If one believes in the story about Tutankhamun’s Curse, then it is only a matter of time before Dr. Zahi Hawass, Egypt’s head of antiquities, finds out if the enormous love and care with which he orchestrated the preservation work around Egypt’s legendary ruler were accepted by The Golden Boy. I have a strong feeling that King Tut will be pleased. There is a much less savoury aspect to the story, an aspect that might indeed raise Tutankhamun’s ire. It has to do with the fascination with which the world stood to watch the face of the 3000 years old Egyptian monarch on TV.
The feeling that necrography is as objectable as pornography is further evident in the shocking story about pictures of the late Lucky Dube’s body, probably taken at a mortuary, floating online.

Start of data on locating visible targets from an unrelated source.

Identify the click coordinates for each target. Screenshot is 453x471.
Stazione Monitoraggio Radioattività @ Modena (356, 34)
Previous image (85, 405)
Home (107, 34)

There must be thousands of stories to support the notion that we, humans, have a very long history of fascination with death. Consider tourist attractions like the Capela dos Ossos – 16th Century Chapel of Bones in Evora, Portugal, or the Capuchin Catacombs in Palermo, Sicily. Recently, we celebrate the death related holidays of Halloween / All Saints / All Souls Day. Thanatology, the study of death, is a fully recognised academic discipline (usually associated with medical studies, such as Nursing.
Necrography, however, has no scientific merit. It appears to be gratuitously satisfying the primal need to safely observe death in its starkest form. Necrographers, just like Pornographers, show neither respect of, nor consideration for, the bodies they ogle.
The despicable disrespect shown to Lucky Dube is probably a clear case for Tutankhamun’s wrath to be unleashed. Necrographers, beware.